The airforce tested the next-gen missile earlier, but this time around, they were doing it using a B-52 Stratofortress bomber, unlike the previous attempts where it was released tested from Captive Carry Flights.
The bomber landed back with the modern-day missile system still intact at its launching bay, which was intended to be launched during its flight. The mission planned its maiden launch from a B-52H bomber and to study the booster performance, booster-shroud separation, and simulated glider separation.
However, the test got canceled due to a technical flaw in its launch, experiencing a failed launch sequence. The aircraft safely landed at the port where the engineers are tracing out the launch defect and rectifying it to carry out a re-test in the coming times.
Air-Launched Rapid Response Weapon (ARRW) is developed to provide a compact hypersonic missile to infiltrate deep into the enemy lines and to aim the most heavily guarded facilities.
It is competent in its destructive capabilities and will reach an operational capability by 2022, as per military news.

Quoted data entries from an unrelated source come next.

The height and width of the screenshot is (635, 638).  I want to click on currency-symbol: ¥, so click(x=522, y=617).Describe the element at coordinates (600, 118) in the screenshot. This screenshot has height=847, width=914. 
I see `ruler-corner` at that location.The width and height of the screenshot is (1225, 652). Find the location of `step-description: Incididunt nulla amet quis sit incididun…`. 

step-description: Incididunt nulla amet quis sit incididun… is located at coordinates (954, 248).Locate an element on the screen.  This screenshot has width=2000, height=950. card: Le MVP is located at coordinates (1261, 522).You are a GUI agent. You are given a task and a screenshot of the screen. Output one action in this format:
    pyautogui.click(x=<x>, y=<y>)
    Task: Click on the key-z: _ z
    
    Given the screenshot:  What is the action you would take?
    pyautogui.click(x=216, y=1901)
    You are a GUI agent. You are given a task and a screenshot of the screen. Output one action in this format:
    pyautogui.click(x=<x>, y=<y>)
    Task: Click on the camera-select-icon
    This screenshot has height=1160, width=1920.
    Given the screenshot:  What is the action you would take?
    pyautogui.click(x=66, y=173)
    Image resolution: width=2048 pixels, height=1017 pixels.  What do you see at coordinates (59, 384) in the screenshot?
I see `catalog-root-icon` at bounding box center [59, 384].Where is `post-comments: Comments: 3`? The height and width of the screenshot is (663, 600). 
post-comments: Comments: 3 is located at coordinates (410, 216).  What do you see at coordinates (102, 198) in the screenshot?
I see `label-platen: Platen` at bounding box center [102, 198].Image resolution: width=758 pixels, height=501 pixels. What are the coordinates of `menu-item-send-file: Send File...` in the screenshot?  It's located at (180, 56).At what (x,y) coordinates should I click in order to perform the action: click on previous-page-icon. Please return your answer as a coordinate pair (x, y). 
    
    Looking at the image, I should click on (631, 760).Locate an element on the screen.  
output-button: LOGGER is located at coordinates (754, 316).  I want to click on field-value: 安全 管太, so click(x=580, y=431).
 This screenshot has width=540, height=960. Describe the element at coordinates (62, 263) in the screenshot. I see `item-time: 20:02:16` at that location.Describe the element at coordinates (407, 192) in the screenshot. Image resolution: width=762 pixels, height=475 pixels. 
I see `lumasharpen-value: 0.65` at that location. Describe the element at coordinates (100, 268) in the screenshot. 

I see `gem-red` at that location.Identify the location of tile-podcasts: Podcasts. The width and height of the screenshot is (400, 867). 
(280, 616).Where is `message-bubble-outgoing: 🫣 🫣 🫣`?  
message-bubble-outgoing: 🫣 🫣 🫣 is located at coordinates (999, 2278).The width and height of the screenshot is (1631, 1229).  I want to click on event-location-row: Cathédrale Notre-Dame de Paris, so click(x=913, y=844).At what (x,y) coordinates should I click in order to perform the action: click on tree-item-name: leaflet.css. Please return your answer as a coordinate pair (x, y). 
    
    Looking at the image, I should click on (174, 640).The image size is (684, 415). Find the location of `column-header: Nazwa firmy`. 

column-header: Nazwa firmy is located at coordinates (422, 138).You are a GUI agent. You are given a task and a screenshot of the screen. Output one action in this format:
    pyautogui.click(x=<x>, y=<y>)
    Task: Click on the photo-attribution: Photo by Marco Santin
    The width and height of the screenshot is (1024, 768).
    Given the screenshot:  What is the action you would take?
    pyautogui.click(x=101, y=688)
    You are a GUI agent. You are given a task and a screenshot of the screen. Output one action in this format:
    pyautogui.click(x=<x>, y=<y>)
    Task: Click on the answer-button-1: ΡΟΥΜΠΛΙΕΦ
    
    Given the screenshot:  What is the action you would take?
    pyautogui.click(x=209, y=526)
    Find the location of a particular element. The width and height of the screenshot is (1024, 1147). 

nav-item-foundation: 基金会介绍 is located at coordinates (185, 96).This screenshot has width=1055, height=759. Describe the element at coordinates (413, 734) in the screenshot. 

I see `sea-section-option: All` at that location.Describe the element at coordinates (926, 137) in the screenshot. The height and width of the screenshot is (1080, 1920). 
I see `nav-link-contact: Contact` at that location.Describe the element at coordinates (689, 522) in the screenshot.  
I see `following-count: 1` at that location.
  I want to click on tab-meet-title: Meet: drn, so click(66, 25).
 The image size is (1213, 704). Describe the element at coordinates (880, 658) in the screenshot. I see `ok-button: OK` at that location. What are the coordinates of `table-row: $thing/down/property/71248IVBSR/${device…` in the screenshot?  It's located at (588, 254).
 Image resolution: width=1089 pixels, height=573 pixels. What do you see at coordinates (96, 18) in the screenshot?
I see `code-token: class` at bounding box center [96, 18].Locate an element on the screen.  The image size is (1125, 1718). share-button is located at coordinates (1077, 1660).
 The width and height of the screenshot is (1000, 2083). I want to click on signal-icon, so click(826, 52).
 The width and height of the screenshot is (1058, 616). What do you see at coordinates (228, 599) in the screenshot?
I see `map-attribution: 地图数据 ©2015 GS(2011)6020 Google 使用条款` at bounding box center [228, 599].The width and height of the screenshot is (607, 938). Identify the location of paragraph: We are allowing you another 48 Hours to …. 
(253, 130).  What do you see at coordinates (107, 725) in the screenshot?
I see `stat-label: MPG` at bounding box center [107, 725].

Developed by Lockheed Martin, the AGM-183A gets a boost in its launch speed using a rocket motor.
Once it gets detached by its booster shroud and motor, the missile gets up to the speeds of Mach 20, equalling 14,385 mph (23,875 km/h), and aims at targets error-free from distances up to 1000 miles (1,600 km). The hypersonic missile system uses a kinetic impact to destroy the enemies like a large bomb shot from a nearby location.
“The ARRW program has been pushing boundaries since its inception and taking calculated risks to move this important capability forward,” says Brigadier General Heath Collins, Armament Directorate Program Executive Officer. “While not launching was disappointing, the recent test provided invaluable information to learn from and continue ahead. This is why we test.”